* **DIRECTIONS FOR THIS TASK**: Keep only the lines of the listing that include the word "computer", and copy them.

######

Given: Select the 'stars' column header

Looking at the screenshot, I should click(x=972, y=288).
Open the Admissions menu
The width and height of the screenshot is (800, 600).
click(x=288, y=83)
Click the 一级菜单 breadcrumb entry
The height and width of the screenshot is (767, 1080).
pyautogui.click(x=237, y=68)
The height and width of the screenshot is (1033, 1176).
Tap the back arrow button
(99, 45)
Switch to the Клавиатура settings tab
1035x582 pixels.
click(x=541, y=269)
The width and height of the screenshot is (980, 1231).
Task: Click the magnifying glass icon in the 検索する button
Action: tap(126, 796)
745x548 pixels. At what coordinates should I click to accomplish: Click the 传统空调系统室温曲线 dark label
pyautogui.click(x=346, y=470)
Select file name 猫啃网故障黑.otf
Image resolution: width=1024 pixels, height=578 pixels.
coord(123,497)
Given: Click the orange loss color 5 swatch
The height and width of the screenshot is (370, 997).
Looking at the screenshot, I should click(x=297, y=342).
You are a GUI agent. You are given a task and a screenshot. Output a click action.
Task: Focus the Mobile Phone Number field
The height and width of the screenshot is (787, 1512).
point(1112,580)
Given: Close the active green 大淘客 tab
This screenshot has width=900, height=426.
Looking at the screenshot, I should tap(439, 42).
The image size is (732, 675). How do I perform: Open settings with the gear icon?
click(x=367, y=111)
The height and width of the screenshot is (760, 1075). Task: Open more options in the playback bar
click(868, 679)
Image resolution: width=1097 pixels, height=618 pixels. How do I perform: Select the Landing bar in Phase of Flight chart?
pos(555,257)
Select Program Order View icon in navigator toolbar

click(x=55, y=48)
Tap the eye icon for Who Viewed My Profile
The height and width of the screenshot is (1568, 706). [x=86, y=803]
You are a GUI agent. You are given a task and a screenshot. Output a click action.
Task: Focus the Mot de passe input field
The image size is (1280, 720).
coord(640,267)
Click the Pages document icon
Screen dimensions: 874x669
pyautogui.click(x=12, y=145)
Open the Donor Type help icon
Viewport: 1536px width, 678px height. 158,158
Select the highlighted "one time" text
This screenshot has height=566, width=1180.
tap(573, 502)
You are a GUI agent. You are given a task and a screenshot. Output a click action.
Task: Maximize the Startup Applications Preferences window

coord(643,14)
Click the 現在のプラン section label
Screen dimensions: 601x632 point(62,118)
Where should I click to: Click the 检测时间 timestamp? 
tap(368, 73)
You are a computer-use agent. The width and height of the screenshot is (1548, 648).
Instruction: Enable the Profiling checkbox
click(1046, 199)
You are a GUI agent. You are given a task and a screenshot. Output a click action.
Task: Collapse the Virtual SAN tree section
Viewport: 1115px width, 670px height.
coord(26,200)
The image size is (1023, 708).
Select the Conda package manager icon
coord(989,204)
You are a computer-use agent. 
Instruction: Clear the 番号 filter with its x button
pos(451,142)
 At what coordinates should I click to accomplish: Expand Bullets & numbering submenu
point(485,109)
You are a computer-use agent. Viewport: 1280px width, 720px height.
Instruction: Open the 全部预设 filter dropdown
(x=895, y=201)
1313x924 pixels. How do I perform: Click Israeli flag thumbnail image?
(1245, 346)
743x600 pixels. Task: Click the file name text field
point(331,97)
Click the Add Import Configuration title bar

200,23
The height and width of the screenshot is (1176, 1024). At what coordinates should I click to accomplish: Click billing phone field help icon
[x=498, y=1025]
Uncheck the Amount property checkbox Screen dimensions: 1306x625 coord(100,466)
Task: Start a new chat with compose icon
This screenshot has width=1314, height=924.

######

* **RESULT**:
You are a computer-use agent. The width and height of the screenshot is (1548, 648).
You are a computer-use agent. 
You are a computer-use agent. Viewport: 1280px width, 720px height.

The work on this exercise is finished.